The U.S. recorded music industry continued its transition to more digital and diverse revenue streams in 2015. Overall revenues in 2015 were up 0.9% to $7 billion at estimated retail value, according to the Recording Industry Association of America.
The revenue growth from streaming services offset declines in sales of digital downloads and physical product. And at wholesale value, the market was up 0.8% to $4.95 billion — the fifth consecutive year that the market has grown at wholesale value.
For the first time, streaming in 2015 was the largest component of industry revenues, comprising 34.3% of the market, just slightly higher than digital downloads, according to the RIAA.

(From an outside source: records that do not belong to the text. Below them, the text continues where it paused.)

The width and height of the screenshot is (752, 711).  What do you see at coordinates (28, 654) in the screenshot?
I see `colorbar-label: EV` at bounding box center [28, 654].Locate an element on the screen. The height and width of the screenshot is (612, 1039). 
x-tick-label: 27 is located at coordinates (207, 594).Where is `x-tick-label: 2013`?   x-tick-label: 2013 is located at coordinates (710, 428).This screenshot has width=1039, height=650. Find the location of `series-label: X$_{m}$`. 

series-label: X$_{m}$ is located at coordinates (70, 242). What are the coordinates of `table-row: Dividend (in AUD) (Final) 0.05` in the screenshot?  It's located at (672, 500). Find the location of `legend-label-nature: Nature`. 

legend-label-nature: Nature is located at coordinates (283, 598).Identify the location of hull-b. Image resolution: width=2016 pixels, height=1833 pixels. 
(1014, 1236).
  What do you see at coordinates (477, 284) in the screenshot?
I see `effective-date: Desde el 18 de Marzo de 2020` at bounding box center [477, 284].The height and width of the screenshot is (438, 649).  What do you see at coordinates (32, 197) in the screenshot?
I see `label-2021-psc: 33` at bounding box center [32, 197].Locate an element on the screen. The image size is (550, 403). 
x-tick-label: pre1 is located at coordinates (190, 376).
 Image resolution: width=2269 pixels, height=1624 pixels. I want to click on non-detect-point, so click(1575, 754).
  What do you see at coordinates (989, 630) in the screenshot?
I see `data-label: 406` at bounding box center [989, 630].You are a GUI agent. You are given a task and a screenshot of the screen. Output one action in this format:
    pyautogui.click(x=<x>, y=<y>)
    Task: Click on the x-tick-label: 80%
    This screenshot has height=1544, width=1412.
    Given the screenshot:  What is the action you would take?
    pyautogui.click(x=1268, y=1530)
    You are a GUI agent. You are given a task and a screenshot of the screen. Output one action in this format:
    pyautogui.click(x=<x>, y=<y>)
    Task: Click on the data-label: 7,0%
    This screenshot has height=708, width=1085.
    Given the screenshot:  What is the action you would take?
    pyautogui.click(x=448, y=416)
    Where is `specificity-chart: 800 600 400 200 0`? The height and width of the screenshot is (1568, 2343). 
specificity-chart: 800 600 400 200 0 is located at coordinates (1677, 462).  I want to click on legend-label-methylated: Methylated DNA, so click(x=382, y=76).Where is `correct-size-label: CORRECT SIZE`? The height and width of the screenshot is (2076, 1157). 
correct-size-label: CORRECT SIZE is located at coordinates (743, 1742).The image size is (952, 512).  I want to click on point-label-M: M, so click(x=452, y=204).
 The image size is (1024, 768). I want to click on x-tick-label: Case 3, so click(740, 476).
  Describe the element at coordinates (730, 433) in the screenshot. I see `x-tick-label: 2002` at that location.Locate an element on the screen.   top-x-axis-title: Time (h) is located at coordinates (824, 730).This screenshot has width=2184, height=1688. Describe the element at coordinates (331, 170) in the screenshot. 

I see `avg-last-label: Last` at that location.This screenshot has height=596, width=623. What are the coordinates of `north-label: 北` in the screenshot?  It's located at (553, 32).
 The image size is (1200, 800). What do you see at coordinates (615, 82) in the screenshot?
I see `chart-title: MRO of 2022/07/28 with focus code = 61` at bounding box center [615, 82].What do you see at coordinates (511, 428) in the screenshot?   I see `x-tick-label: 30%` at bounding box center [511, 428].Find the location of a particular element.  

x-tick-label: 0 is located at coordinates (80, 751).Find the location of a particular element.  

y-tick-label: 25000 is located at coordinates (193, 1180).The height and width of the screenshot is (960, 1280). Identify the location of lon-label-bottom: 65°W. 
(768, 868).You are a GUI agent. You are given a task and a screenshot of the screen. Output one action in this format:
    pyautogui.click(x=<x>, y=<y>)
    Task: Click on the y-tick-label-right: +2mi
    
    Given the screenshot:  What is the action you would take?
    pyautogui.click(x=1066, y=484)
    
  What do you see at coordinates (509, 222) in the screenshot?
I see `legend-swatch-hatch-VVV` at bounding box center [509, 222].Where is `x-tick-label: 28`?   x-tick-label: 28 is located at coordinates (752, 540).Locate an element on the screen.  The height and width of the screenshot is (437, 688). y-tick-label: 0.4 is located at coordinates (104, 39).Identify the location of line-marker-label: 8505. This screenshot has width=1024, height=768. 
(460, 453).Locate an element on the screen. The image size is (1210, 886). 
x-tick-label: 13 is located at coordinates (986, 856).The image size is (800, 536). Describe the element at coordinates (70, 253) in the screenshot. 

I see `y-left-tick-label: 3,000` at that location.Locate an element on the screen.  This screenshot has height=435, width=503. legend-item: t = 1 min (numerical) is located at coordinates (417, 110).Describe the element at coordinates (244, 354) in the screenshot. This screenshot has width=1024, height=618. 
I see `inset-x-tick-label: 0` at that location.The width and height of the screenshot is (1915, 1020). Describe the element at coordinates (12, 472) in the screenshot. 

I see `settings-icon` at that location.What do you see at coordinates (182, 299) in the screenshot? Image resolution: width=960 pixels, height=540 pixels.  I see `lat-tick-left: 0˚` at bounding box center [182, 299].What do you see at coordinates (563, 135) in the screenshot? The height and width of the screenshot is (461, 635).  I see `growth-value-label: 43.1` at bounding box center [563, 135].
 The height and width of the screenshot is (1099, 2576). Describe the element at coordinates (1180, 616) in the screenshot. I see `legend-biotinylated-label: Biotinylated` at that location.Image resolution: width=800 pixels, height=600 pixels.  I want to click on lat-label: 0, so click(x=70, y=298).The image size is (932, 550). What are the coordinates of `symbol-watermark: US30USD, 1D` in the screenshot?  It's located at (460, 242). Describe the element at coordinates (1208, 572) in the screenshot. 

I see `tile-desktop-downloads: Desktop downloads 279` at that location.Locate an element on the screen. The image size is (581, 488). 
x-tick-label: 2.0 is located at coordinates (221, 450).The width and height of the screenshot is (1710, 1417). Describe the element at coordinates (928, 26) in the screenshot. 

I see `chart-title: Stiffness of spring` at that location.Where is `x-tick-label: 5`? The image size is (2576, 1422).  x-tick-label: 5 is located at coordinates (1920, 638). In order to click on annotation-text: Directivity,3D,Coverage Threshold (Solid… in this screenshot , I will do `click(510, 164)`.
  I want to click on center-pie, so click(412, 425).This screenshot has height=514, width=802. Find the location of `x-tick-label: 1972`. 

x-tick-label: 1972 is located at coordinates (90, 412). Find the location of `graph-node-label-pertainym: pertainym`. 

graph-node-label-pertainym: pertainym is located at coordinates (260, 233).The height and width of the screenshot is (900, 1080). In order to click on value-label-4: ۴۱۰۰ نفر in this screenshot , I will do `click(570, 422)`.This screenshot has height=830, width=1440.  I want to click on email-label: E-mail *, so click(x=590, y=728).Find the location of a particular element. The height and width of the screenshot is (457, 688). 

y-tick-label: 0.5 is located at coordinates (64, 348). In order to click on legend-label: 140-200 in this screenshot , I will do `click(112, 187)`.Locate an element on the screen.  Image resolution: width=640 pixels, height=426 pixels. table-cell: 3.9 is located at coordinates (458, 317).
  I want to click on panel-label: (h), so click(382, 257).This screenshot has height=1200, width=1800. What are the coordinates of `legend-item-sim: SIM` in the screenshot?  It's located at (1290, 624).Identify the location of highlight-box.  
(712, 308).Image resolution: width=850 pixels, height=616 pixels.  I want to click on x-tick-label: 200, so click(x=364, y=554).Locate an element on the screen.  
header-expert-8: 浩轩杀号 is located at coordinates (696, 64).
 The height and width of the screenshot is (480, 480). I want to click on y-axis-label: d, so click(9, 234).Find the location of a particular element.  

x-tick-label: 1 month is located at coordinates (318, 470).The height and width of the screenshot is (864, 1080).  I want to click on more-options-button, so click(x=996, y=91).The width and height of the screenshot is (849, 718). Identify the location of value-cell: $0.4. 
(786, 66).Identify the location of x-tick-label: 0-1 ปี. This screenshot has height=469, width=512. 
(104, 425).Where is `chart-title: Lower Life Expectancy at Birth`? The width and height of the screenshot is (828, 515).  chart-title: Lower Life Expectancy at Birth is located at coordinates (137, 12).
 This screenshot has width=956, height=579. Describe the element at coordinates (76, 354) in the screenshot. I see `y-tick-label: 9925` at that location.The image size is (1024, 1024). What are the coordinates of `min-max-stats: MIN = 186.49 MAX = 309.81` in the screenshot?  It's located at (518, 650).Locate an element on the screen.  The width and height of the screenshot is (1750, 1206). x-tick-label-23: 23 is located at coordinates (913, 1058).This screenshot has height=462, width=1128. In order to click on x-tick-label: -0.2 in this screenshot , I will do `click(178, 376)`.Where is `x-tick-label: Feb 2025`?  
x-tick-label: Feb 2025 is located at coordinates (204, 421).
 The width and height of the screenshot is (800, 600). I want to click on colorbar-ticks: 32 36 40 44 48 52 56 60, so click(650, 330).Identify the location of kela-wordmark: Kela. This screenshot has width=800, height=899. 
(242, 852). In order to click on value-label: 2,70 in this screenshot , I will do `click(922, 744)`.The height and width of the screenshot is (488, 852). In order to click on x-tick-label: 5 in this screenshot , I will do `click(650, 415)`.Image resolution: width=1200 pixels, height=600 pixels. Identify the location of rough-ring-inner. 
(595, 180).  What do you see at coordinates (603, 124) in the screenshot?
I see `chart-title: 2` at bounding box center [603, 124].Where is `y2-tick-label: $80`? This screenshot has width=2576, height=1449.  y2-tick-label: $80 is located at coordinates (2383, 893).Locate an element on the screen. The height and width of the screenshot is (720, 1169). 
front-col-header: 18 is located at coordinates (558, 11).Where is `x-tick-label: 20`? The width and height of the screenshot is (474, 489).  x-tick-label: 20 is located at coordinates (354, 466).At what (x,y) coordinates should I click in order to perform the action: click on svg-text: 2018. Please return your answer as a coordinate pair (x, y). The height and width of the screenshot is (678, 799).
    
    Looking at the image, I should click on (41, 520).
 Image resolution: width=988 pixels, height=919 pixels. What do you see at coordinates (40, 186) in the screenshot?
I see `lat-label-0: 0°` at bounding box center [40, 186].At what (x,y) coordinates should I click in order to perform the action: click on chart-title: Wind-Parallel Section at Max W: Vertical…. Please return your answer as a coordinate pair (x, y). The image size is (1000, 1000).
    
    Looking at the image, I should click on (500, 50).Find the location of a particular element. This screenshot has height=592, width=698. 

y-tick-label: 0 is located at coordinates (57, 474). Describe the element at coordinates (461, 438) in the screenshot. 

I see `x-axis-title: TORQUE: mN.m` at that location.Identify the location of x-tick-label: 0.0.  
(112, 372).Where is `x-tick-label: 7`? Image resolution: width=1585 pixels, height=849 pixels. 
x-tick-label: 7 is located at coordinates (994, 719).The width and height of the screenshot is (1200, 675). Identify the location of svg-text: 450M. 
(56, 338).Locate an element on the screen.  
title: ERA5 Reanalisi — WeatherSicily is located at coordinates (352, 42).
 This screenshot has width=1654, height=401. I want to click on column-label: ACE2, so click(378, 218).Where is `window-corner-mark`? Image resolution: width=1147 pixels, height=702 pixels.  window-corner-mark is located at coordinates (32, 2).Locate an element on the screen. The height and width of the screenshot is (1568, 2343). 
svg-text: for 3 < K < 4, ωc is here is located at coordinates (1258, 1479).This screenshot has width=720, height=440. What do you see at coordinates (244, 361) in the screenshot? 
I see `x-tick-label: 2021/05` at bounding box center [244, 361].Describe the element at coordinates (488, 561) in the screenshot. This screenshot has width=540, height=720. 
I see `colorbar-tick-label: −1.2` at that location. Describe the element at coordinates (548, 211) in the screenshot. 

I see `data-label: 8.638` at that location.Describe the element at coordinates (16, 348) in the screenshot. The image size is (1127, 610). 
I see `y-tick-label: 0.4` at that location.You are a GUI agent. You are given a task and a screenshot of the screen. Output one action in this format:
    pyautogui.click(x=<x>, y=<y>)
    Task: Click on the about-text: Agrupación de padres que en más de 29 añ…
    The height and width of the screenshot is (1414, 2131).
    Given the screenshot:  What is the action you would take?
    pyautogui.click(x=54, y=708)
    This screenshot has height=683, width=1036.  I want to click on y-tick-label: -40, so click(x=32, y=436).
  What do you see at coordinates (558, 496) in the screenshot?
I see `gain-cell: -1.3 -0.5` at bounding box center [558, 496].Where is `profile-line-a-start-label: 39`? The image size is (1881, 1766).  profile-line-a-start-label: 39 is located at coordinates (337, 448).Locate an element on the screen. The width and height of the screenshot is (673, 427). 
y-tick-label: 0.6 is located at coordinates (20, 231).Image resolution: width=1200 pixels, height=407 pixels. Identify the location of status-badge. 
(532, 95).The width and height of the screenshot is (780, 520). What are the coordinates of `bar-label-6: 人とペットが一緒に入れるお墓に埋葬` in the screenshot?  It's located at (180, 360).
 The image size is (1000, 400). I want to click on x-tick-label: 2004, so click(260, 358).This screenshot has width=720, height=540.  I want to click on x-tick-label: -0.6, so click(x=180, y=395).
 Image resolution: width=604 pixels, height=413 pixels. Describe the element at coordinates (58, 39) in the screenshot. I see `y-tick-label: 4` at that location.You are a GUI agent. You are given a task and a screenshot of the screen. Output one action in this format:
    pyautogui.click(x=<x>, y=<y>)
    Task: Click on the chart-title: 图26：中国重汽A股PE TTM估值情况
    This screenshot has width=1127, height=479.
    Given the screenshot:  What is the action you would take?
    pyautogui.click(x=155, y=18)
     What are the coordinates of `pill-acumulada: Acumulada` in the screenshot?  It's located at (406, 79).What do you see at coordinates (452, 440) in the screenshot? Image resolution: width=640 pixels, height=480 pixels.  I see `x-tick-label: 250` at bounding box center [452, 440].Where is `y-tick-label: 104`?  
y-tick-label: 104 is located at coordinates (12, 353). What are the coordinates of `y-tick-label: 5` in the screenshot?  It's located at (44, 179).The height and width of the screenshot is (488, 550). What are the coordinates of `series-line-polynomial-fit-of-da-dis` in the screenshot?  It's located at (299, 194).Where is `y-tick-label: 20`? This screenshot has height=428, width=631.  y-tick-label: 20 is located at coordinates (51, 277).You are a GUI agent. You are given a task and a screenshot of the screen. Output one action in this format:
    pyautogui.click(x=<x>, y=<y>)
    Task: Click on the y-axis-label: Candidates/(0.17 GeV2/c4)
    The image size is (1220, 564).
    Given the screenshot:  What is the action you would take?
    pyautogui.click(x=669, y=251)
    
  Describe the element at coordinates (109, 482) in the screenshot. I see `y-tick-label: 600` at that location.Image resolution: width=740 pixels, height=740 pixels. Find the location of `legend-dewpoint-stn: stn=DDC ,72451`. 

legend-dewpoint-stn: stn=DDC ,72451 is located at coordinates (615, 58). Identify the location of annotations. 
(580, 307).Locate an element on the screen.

The streaming category includes revenues from subscription services (such as paid versions of Spotify, TIDAL, and Apple Music, among others), streaming radio service revenues that are distributed by SoundExchange (like Pandora, SiriusXM, and other Internet radio), and other non-subscription on-demand streaming services (such as YouTube, Vevo, and ad-supported Spotify).
RIAA Chair/CEO Cary Sherman says the numbers and data reflect a business that continues to undergo considerable changes in consumer behavior and business models. “The music industry is now a digital business, deriving more than 70% of its revenues from a wide array of digital platforms and formats. The share of revenues from those digital formats surpasses that of any other creative industry.”